**Task statement**
Print the lines from the one containing "The width and" through the end of the material below, both included, exactly as they appear and without pictures.

**Extracted information**

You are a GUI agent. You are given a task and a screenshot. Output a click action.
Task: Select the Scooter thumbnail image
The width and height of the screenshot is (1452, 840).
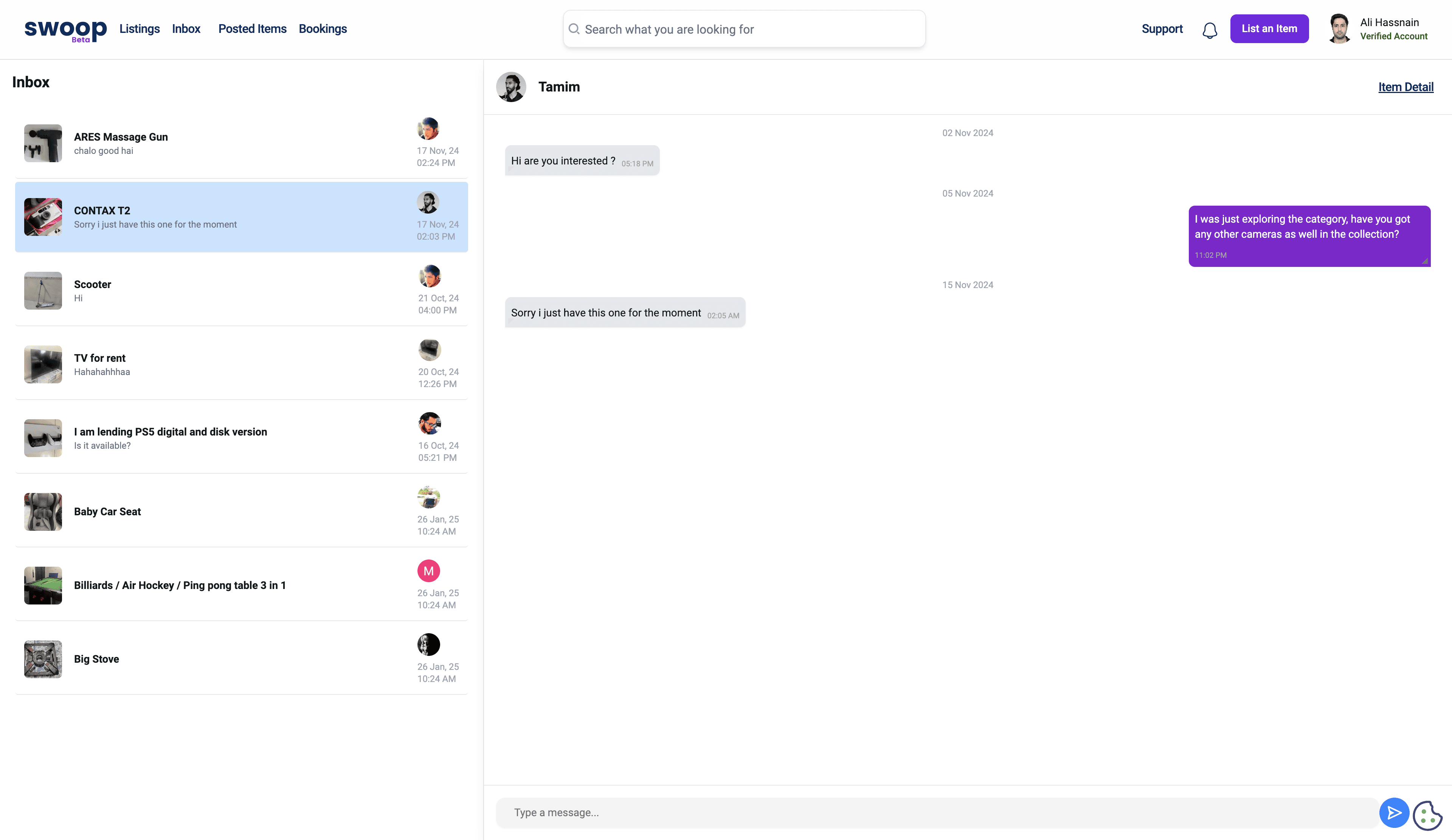coord(43,291)
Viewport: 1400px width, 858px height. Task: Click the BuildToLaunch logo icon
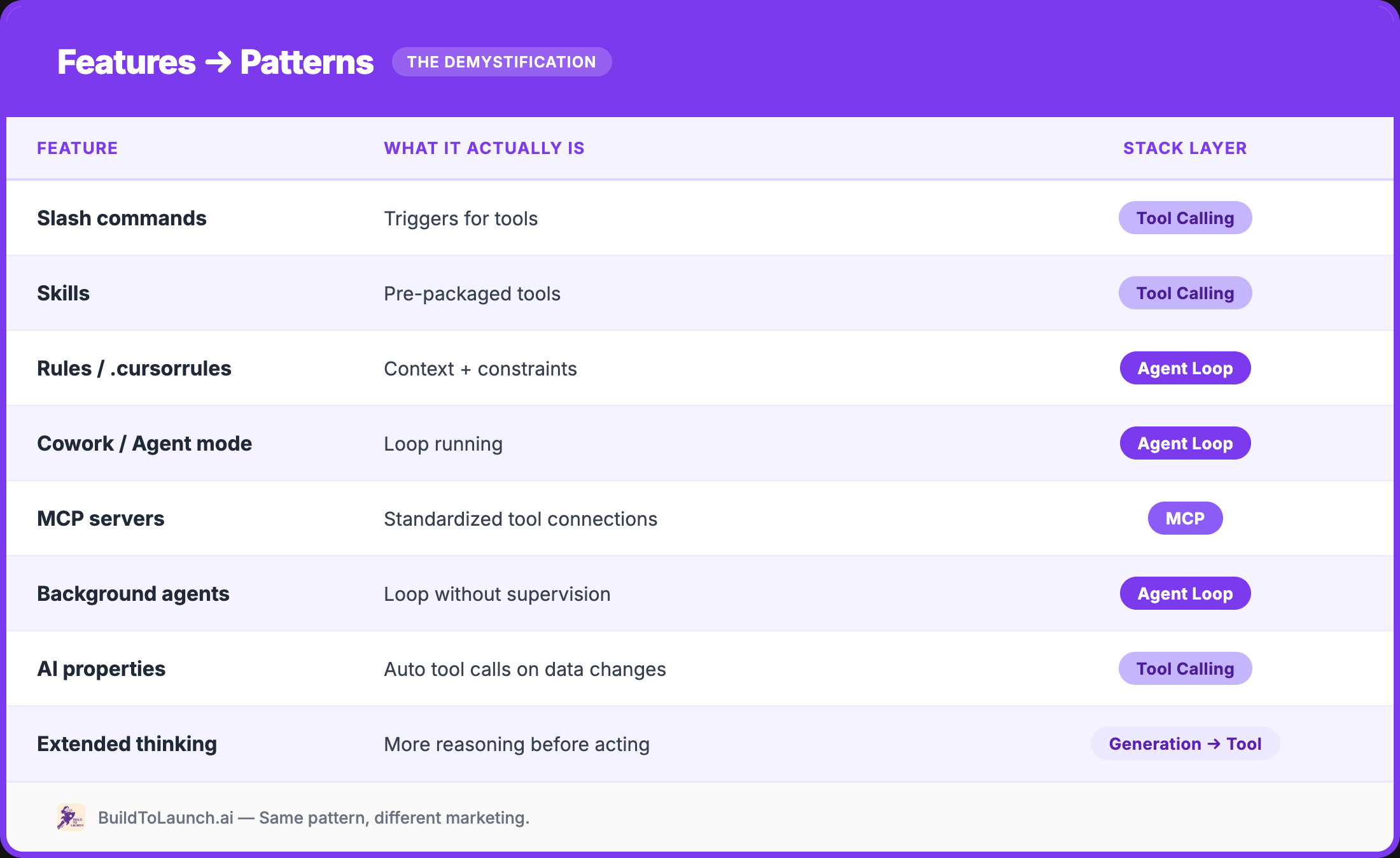coord(71,817)
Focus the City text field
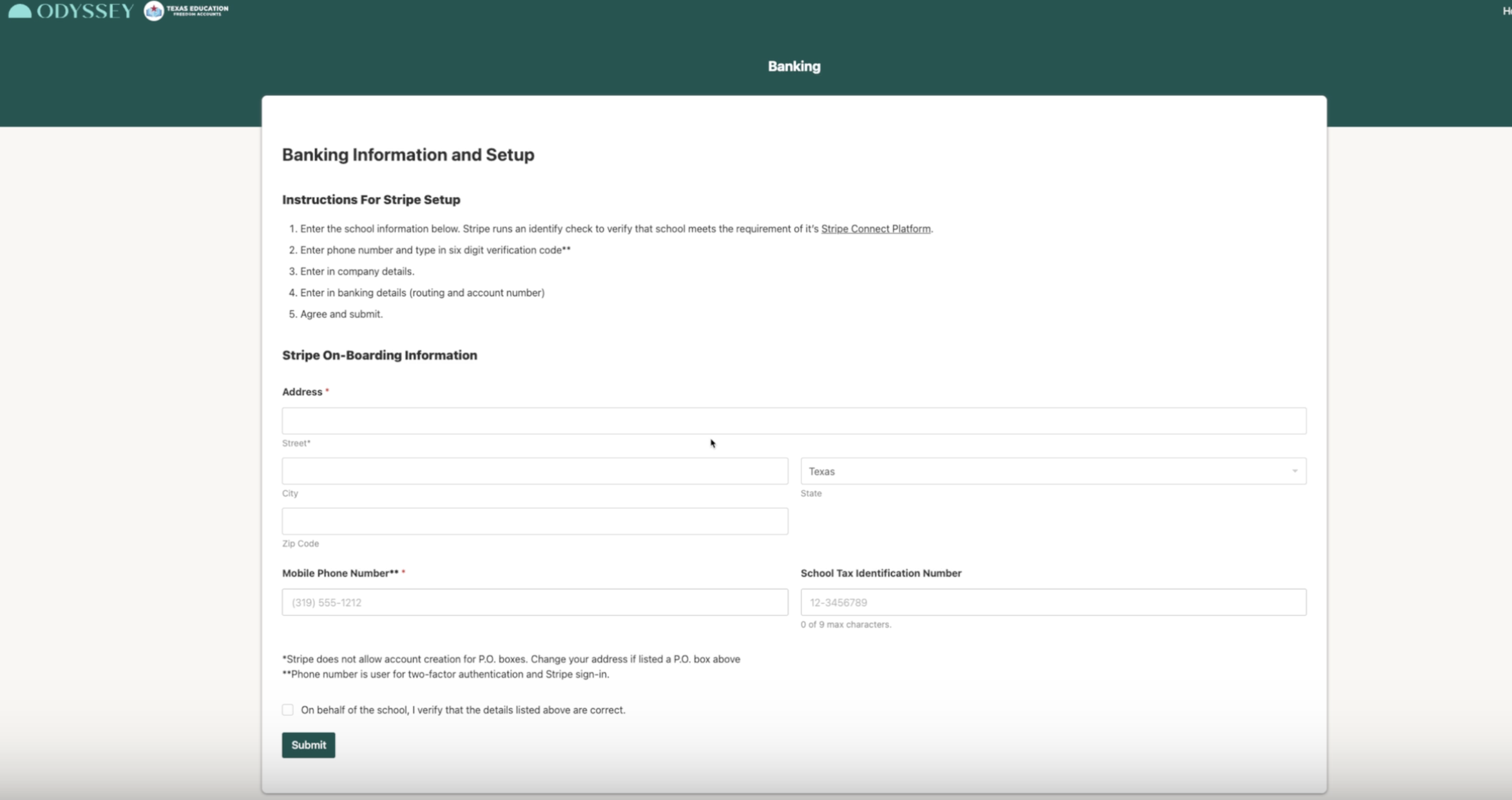 534,471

**Response to this exercise**
The width and height of the screenshot is (1452, 840).
coord(43,291)
Viewport: 1400px width, 858px height. Task: Click the BuildToLaunch logo icon
coord(71,817)
Focus the City text field
 534,471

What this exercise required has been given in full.